**Consigne**
Les affirmations (a), (b) et (c) s'accordent-elles avec l'extrait sur le synode ? Répondez à chacune par oui ou par non, puis citez mot pour mot le passage qui tranche.
(a) Selon l'extrait, le synode va tout changer.
(b) L'extrait affirme qu'une Église n'est pas seulement un parti politique.
(c) Le Pape s'est de nouveau exprimé sur ce sujet à son retour de Mongolie.

**Extrait choisi**
----------
Vous reconnaissez là toute la méthode du Pape, avec tous les mots-clés. Et souvent on oublie cela et on s’enferme dans une idée. Il y a beaucoup de gens qui sont admirables dans la défense de la vie ou celle des pauvres, etc., qui cherchent des solutions immédiates, or on oublie qu’on est Église et qu’une Église ce n’est pas seulement un parti politique, c’est l’assemblée de tous ceux qui veulent le bien des personnes et qui essaient de dialoguer pour trouver des solutions en écoutant l’autre et l’Esprit Saint. Il y a là une méthode et ce que j’attends de ce synode, c’est précisément cela. Je suis d’ailleurs assez tranquille.

Le Pape l’a redit dernièrement avec force lors de son retour de Mongolie parce qu’il sent bien qu’il y a des gens qui sont inquiets parce qu’ils pensent que le Synode va tout changer. Mais non, il ne va pas tout changer. On ne va même pas trouver des solutions radicales aux problèmes d’aujourd’hui parce qu’il n’y en a pas. Mais nous, comme Église, nous sommes dans la société, un lieu où les gens s’écoutent, dialoguent et écoutent aussi la voix de Dieu. C’est cela notre spécificité. Si l’Église est seulement un parti comme les autres, alors elle devient inutile.

Pour revenir justement sur les Etats-Unis, vous parlez des craintes qui existent à l'approche de ce synode. Comment l'Église américaine vit ce moment d'attente ? Qu'est-ce qu'elle attend de ce synode ?
----------
**Bloc de données**

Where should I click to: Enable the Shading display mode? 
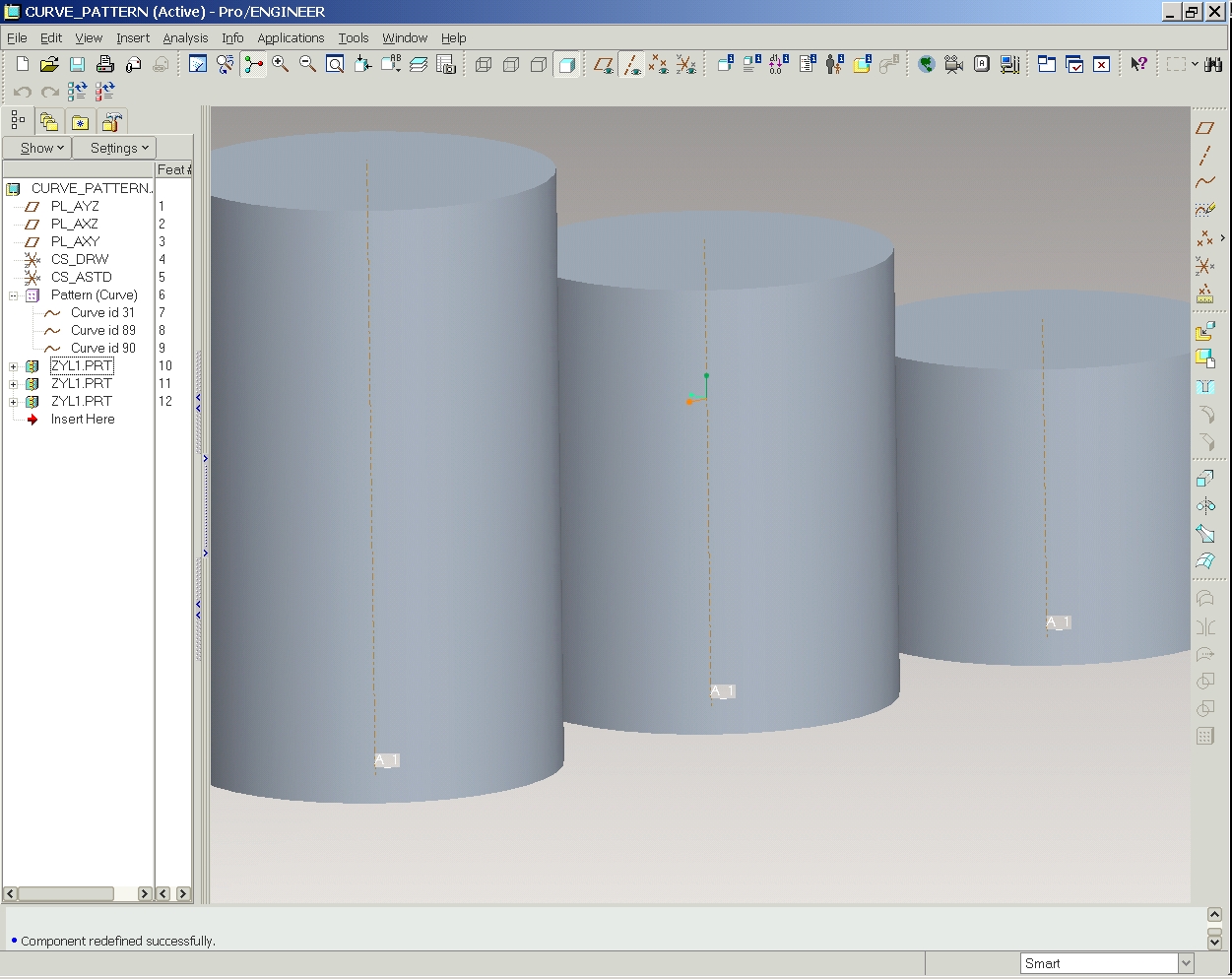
----------
**Réponse**
(a) Non : « Mais non, il ne va pas tout changer. »
(b) Oui : « une Église ce n’est pas seulement un parti politique »
(c) Oui : « Le Pape l’a redit dernièrement avec force lors de son retour de Mongolie »